In December, USS Capelin was lost with all hands while patrolling among the Philippine Islands. No cause was ever determined.


Early in the New Year, USS Scorpion patrolled into the East China Sea and was never heard from again. Documents captured from the Japanese during the U.S. invasions of the Gilbert and Marshall Islands included secret "Notices to Mariners" showing the exact locations of Japanese minefields'including an extensive one in the East China Sea. Presumably, Scorpion's loss with her crew can be attributed to having entered this field.

In February, USS Grayback sank three ships and damaged several more while operating along the coast of Formosa. She was headed homeward when a Japanese carrier plane sighted and attacked her east of Okinawa. A direct bomb hit sank Grayback with her entire crew. Only days later, USS Trout attacked two large transports carrying troops to reinforce Saipan and Guam. She damaged one and sank the other, which went to the bottom taking most of its troops and all their equipment. Vengeful escorting destroyers counterattacked and sent Trout to the bottom in turn. There were no survivors.

At the end of March, USS Tullibee sighted a convoy while patrolling in the Palau Islands. Among other ships, the enemy group included a large troop transport. Attacking on the surface under cover of a rain squall, Tullibee fired two torpedoes at the transport. She was then shocked and shaken by an unexpected, violent explosion. A few men on the bridge were thrown into the water, and the submarine slid quickly'unintentionally'below the surface. The men in the water, including C. W. Kuykendall, did their best to swim through the night. But by dawn, only Kuykendall remained to be picked up by a convoy escort. He learned that the transport had indeed been struck by one of Tullibee's torpedoes; but he was certain the second torpedo had malfunctioned, circling back to strike the firing submarine. (This would not be the only report of new Mk. 18 electric torpedoes making defective circular runs.) Kuykendall spent the rest of the war as a prisoner, a slave laborer in the Japanese mines. He was Tullibee's only survivor.

In May, USS Gudgeon was chasing a convoy with two other submarines near Saipan. The skippers of the other boats each reported hearing an extensive depth charge attack about ten miles distant, and believed it had been made on Gudgeon. She was never heard from again.

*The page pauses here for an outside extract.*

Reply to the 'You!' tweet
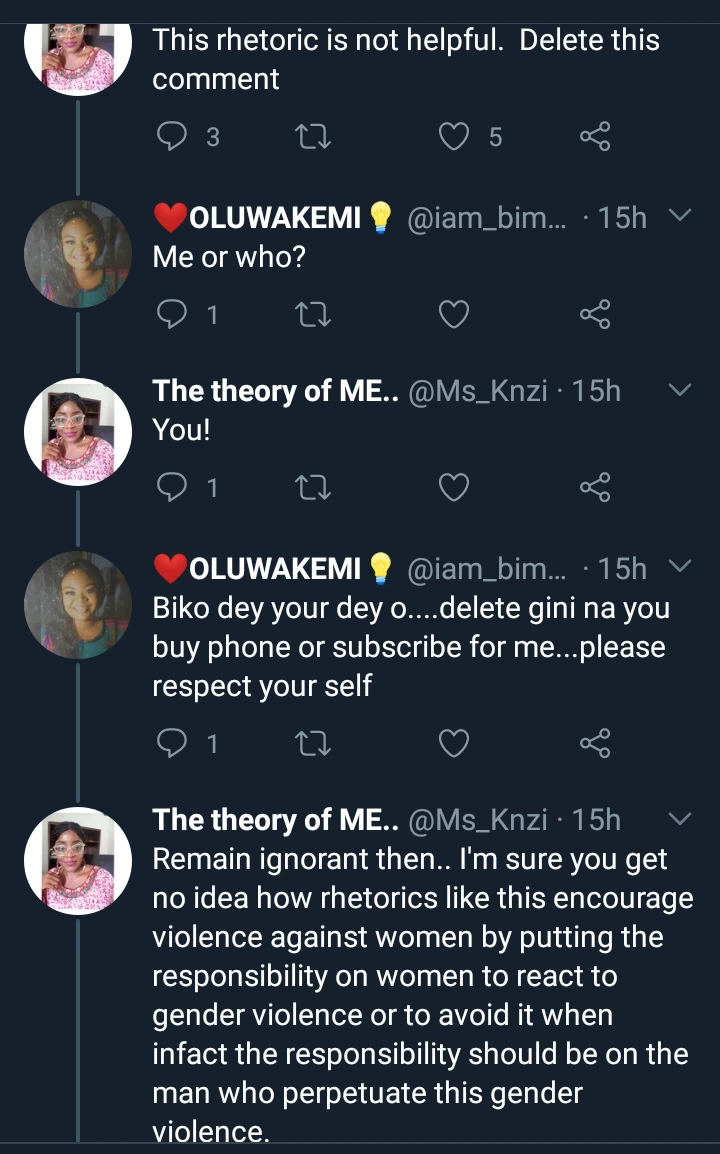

The following month, two submarines were lost. USS Herring sank two ships in a convoy while patrolling near the Kurile Islands chain. She then located two other ships at anchor in a harbor. Remaining on the surface, she moved into range and sank both ships with torpedoes. But an onshore artillery battery immediately fired upon her, scoring two hits. Herring went down with all hands. Two weeks later, USS Golet was sighted and attacked off northeast Honshu. She too went down with her whole ship's complement.

In July, two more submarines were destroyed. USS S-28 sank during a training dive off the Hawaiian Islands. Then USS Robalo struck a mine while traveling through the Balabac Strait on the surface. The boat sank immediately, taking most of her crew. About half a dozen men on the bridge were thrown into the sea, however. They made it ashore on Palawan Island, but were captured and imprisoned by the Japanese. Tragically, none survived the war.

In August, two weeks after Robalo's sinking, USS Flier also traversed Balabac Strait'in her case at high speed, hoping to intercept a convoy in the South China Sea. But she too struck a mine, going down instantly with nearly all her crew. Thirteen men escaped as the boat went under however, and eight ultimately survived to swim to a nearby island. They eventually made contact with U.S. forces, and were later picked up by the American submarine USS Redfin and taken to Australia. Thereafter, Balabac Strait was ordered off limits to all U.S. submarines.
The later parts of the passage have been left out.